Imbalanced expression of the glucocorticoid receptor isoforms in cultured lymphocytes from a patient with systemic glucocorticoid resistance and chronic lymphocytic leukemia.

The human glucocorticoid receptor (GR) is expressed as two alternatively spliced isoforms, GRalpha and GRbeta. Whereas GRalpha is a hormone-activated transcription factor, GRbeta does not bind glucocorticoids (GCs), is transcriptionally inactive, and is a potential inhibitor of activated GRalpha. Differential expression of GR isoforms may play a role in generalized or tissue-specific GC resistance. GCs induce apoptosis in neoplastic lymphoid cells; and, defective apoptosis is implicated in the genesis of chronic lymphocytic leukemia (CLL).
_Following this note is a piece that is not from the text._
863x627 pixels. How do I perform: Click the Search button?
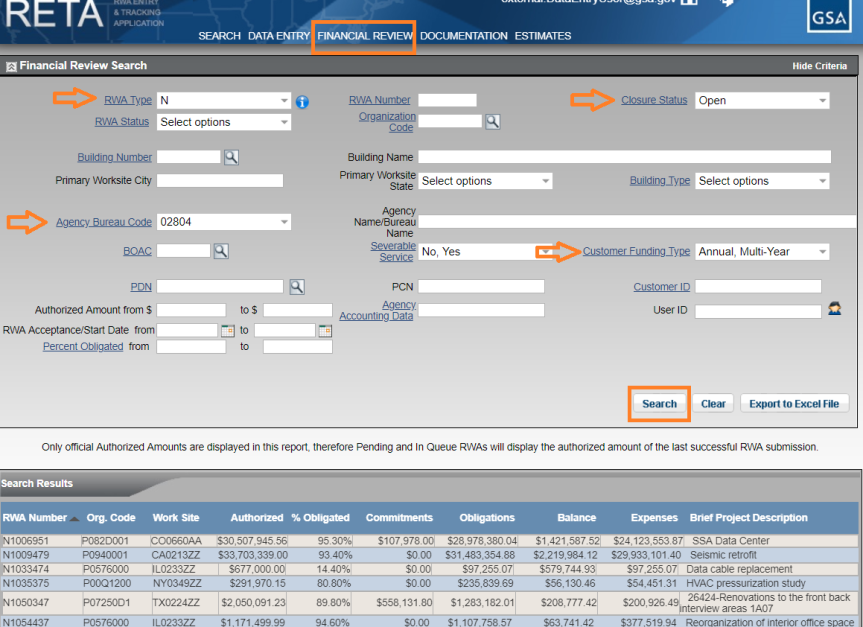(x=660, y=404)
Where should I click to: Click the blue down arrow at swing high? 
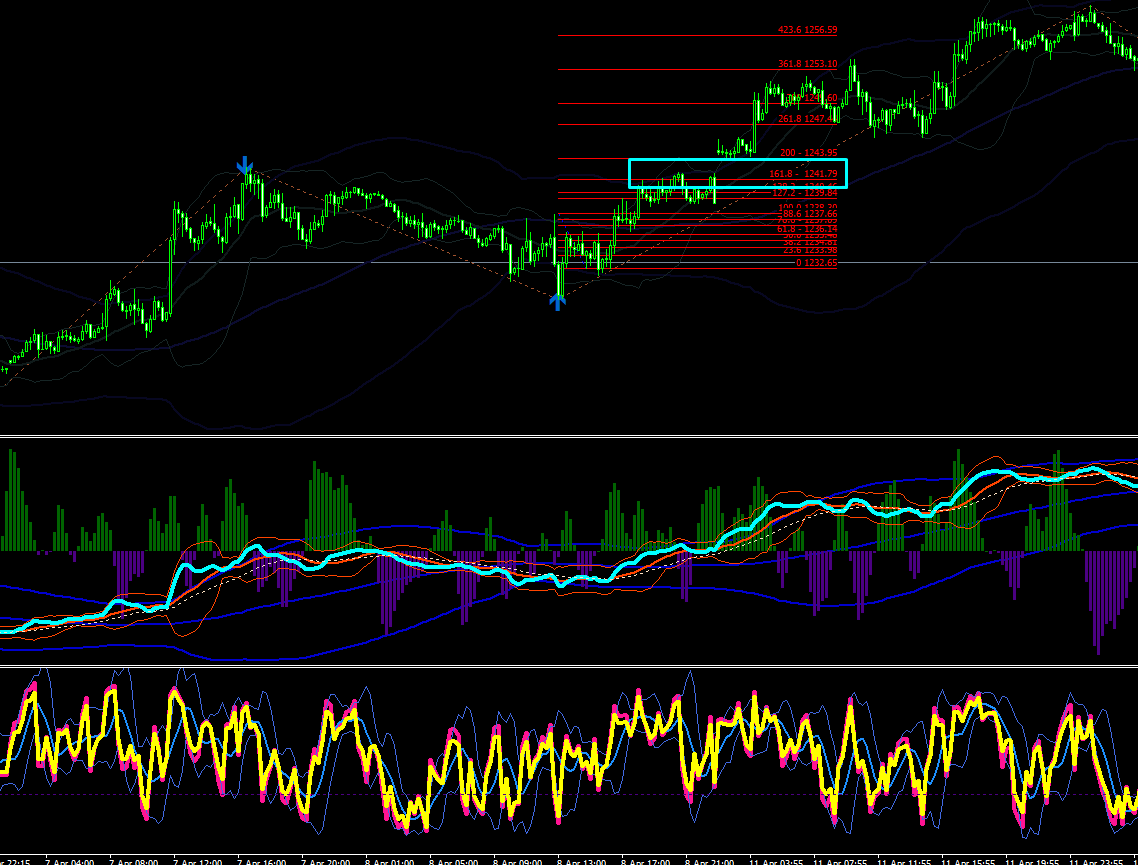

We studied a patient with generalized GC resistance and CLL. GR number in the patient's transformed lymphocytes was approximately one half that of control cells with a approximately 10-fold reduction in binding affinity for dexamethasone. In vitro apoptosis induction in CLL cells was delayed in response to GCs, but not to other apoptosis inducers. Sequencing of the GR cDNA and gene including the 2.3-kb coding region, the intron/exon junctions, the known 5'-regulatory region, and approximately 300 bp of the 3'-region revealed no alterations. Western blot with an N-terminal antibody showed normal levels of immunoreactive GR, but quantitative analysis with isoform-specific C-terminal antibodies revealed a markedly reduced GRalpha expression, and high GRbeta expression. These findings indicate that imbalanced expression of the GR isoforms may be a mechanism of GC resistance, and may have implications for tumorigenesis by enhancing cell survival.